Ainsi des exposants européens, spécialisés dans la culture des pommes, ont participé, sous le slogan «Time For Apples From Europe», au salon professionnel de la production agroalimentaire (Djazagro) qui a réuni environ 700 exposants nationaux et étrangers. La Pologne (leader en Europe) produit 4 millions de tonnes de pommes avec 32% des parts du marché européen avant la France (8% des parts). Trouver des débouchés pour ses membres c’est ce à quoi s’est attelée l’Union européenne en direction du marché africain, outre l’Égypte et les pays du Golfe. C’est à une guerre sans merci que se livrent donc les principaux pays producteurs dans le monde car il ne faut pas oublier que les Etats-Unis sont aussi de la partie (plus de 5 millions de tonnes). Mais si l’Oncle Sam inquiète peu ses alliés occidentaux, c’est surtout l’arrivée fracassante de la Chine dans le marché qui sème la panique.

Ainsi ce pays-continent qui produisait 167 000 tonnes en 1961 est passé à plus de 40 millions de tonnes par an ! C’est dire tout l’enjeu face à ce géant qui renverse les positions acquises jusque-là. Les réactions du Vieux continent ne se sont pas fait attendre y compris à l’endroit de notre pays. 

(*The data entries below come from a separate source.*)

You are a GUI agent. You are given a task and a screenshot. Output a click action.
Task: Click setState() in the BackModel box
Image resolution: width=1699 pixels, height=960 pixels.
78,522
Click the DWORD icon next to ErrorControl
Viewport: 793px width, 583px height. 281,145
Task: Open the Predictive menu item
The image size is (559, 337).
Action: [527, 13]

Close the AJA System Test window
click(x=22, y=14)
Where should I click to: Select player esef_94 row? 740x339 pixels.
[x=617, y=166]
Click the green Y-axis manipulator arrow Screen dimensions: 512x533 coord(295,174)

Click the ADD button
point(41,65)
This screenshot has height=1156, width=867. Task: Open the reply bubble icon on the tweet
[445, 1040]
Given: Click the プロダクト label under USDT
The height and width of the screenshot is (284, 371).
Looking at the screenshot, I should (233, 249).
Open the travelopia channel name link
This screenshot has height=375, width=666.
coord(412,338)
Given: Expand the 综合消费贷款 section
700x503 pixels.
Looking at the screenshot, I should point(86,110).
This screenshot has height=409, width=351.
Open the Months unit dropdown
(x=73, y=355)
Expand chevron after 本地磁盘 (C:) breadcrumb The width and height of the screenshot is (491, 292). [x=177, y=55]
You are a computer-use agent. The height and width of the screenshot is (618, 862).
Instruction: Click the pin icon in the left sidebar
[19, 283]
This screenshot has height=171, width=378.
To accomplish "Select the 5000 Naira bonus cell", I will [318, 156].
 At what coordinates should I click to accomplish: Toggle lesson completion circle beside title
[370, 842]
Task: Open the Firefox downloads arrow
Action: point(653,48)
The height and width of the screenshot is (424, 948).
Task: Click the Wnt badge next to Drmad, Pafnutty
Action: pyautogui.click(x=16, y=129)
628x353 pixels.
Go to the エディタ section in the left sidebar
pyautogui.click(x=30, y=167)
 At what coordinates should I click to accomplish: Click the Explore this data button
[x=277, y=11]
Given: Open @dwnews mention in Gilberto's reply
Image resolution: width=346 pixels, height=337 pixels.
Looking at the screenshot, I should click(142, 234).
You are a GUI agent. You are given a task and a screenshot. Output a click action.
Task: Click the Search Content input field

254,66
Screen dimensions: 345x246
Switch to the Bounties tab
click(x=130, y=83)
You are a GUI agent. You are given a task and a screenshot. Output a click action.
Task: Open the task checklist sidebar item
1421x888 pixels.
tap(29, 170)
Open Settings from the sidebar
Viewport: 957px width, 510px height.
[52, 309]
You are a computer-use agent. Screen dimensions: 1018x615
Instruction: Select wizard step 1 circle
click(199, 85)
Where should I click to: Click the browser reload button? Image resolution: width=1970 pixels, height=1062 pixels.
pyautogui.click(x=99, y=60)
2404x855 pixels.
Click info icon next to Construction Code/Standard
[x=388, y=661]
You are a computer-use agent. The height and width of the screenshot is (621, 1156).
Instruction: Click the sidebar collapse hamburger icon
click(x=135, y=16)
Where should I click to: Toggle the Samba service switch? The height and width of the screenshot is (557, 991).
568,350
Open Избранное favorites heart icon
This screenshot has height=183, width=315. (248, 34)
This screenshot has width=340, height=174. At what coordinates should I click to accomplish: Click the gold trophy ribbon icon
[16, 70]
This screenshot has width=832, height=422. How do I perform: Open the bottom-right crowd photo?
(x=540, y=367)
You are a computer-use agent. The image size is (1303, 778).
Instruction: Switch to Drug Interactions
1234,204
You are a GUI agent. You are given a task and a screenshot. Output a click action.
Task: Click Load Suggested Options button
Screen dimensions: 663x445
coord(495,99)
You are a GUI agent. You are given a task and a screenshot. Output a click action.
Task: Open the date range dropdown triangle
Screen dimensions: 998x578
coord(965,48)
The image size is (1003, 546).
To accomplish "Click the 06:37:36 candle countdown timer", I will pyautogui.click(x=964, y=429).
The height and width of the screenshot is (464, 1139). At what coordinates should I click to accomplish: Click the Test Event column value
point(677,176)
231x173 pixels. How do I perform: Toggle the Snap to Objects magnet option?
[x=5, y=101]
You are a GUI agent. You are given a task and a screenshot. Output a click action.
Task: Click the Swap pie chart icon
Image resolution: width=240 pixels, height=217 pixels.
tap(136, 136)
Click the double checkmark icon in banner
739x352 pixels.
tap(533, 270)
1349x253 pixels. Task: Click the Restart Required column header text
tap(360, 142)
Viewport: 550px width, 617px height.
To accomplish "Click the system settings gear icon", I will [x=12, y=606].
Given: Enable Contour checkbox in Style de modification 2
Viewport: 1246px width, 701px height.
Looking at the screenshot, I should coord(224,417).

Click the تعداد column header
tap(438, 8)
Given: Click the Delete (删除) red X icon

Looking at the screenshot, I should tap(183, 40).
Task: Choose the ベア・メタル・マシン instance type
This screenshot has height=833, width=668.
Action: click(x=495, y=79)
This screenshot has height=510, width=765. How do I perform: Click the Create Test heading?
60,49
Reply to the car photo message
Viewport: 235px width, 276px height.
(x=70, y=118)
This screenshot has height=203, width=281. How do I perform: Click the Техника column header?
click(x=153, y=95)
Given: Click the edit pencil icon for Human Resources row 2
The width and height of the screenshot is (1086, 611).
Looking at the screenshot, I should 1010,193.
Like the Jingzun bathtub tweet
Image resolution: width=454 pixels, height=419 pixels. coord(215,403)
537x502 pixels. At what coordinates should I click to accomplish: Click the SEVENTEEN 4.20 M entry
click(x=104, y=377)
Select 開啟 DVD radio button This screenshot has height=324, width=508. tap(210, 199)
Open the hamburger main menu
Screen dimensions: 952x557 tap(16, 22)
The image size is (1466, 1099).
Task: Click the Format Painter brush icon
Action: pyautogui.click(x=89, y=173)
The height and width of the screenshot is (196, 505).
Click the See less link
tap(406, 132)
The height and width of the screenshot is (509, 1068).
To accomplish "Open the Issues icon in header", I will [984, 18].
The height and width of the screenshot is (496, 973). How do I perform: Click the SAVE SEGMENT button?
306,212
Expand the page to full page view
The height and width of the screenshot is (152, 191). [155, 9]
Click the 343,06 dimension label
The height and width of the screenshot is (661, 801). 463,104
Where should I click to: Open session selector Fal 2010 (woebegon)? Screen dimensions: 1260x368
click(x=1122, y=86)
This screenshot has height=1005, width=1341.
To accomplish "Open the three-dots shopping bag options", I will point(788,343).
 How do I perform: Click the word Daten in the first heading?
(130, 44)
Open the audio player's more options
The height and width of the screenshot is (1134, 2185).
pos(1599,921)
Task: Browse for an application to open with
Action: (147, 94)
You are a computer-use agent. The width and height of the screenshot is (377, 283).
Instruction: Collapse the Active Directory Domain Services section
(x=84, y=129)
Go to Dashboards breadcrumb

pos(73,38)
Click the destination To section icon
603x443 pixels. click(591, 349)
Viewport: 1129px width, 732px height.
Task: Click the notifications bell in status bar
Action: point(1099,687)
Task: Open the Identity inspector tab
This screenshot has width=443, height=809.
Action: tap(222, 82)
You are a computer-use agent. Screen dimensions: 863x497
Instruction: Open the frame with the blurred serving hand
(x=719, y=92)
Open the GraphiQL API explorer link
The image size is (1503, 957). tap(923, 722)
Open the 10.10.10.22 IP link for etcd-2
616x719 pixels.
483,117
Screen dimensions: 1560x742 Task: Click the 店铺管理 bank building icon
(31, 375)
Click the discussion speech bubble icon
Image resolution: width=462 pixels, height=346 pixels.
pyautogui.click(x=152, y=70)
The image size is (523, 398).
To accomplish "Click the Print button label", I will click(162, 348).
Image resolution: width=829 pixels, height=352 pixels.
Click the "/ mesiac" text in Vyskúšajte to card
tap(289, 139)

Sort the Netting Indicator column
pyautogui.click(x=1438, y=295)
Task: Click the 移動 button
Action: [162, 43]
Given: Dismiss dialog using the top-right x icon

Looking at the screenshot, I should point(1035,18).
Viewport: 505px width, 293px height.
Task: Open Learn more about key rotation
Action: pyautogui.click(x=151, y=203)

Ce 10 avril, la Commissaire européenne au Commerce, Cecilia Malmström, fait les gorges chaudes accusant l’Algérie de favoriser la Chine au détriment de l’Europe, et de ne pas respecter ses accords commerciaux avec l’Union européenne. «Beaucoup des choses qu’ils font, (Chine, Algérie) ne sont pas en conformité avec nos accords de libre-échange», a-t-elle déclaré devant les commissions des Affaires économiques et des Affaires étrangères de l’Assemblée nationale française. Mais «business is business», qui de la Chine ou de la Pologne et la France réunies parviendra à conquérir un marché potentiellement important ?

Question prix, notre interlocutrice Agnieszka Dywan nous révèle que le prix/kg usine de la pomme est de 25 centimes à l’export et à 1,50 euro rendu marché à la ménagère. La qualité est mise en avant dans la conquête du consommateur qui se voit proposés parmi les innombrables variétés, la Red Jonaprince, Gala Royal, Najdared, Gloster, Red Delicious, Jonagored, Golden Delicious, Idared… Autant dire qu’aussi bien à l’échelle artisanale (pâtissier, femme au foyer) qu’industrielle, il faudra préférer les délices de la pomme aux discordes qui surviennent quant à sa commercialisation.